Sur la légalité des décisions portant obligation de quitter le territoire français :

9. Considérant, en premier lieu, qu'aux termes de l'article L. 511-1 du code de l'entrée et du séjour des étrangers et du droit d'asile : " I. - L'autorité administrative peut obliger à quitter le territoire français un étranger non ressortissant d'un Etat membre de l'Union européenne, d'un autre Etat partie à l'accord sur l'Espace économique européen ou de la Confédération suisse et qui n'est pas membre de la famille d'un tel ressortissant au sens des 4° et 5° de l'article L. 121-1, lorsqu'il se trouve dans l'un des cas suivants : (...) 3° Si la délivrance ou le renouvellement d'un titre de séjour a été refusé à l'étranger ou si le titre de séjour qui lui avait été délivré lui a été retiré (...) " ;

10. Considérant qu'ainsi qu'il vient d'être exposé, le préfet de la Haute-Savoie a refusé le 4 octobre 2013 la délivrance d'un titre de séjour à M. et Mme A... ; qu'ainsi, à la date des décisions litigieuses, ceux-ci étaient dans le cas prévu par les dispositions précitées du 3° du I de l'article L. 511-1 du code de l'entrée et du séjour des étrangers et du droit d'asile où le préfet peut faire obligation à un étranger de quitter le territoire français ;

11. Considérant, en second lieu, qu'aux termes de l'article L. 511-4 du code de l'entrée et du séjour des étrangers et du droit d'asile : " Ne peuvent faire l'objet d'une obligation de quitter le territoire français : (...) 10° L'étranger résidant habituellement en France dont l'état de santé nécessite une prise en charge médicale dont le défaut pourrait entraîner pour lui des conséquences d'une exceptionnelle gravité, sous réserve de l'absence d'un traitement approprié dans le pays de renvoi, sauf circonstance humanitaire exceptionnelle appréciée par l'autorité administrative après avis du directeur général de l'agence régionale de santé (...) " ;

12. Considérant que, comme il a été dit ci-dessus, il ressort des pièces du dossier qu'il existe pour Mme A... un traitement approprié dans son pays ; que, dès lors, la décision lui faisant obligation de quitter le territoire français ne méconnaît pas les dispositions précitées du 10° de l'article L. 511-4 du code de l'entrée et du séjour des étrangers et du droit d'asile ;

13. Considérant qu'il résulte de ce qui précède que M. et Mme A... ne sont pas fondés à soutenir que c'est à tort que, par le jugement attaqué, le Tribunal administratif de Grenoble a rejeté leurs demandes ; que doivent être rejetées, par voie de conséquence, leurs conclusions tendant au bénéfice des dispositions de l'article L. 761-1 du code de justice administrative ;

DECIDE :



Article 1er : La requête de M. et Mme A... est rejetée.

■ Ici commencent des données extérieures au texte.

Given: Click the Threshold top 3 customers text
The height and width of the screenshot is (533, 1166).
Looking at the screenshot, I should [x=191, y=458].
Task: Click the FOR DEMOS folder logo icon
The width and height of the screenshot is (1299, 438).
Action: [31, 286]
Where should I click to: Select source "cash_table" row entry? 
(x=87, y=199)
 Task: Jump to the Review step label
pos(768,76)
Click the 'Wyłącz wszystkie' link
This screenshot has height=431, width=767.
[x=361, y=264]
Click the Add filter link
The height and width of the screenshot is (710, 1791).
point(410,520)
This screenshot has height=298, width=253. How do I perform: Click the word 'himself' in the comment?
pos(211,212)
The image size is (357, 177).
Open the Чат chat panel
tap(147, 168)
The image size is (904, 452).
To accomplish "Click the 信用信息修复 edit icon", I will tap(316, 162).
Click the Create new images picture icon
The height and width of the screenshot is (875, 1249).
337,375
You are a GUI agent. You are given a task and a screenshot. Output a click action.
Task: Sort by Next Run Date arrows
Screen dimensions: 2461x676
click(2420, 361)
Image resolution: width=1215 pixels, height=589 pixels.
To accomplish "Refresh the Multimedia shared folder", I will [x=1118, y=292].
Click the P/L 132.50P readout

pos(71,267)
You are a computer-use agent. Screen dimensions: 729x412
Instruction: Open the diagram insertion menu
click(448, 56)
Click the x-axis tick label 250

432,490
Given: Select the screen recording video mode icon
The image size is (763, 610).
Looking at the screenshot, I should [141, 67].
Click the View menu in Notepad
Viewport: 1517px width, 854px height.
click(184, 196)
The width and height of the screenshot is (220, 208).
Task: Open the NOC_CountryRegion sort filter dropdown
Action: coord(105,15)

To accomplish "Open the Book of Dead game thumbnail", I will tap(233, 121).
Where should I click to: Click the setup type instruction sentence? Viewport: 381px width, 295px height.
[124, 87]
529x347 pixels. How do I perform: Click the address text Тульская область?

Article 2 : Le présent arrêt sera notifié à M. C...A...et Mme B... épouse A...et au ministre de l'intérieur. Copie en sera adressée au préfet de la Haute-Savoie ;

Délibéré après l'audience du 29 janvier 2015 à laquelle siégeaient :

M. Clot, président de chambre,

M. Seillet, président-assesseur,

M. Segado, premier conseiller.

Lu en audience publique, le 19 février 2015.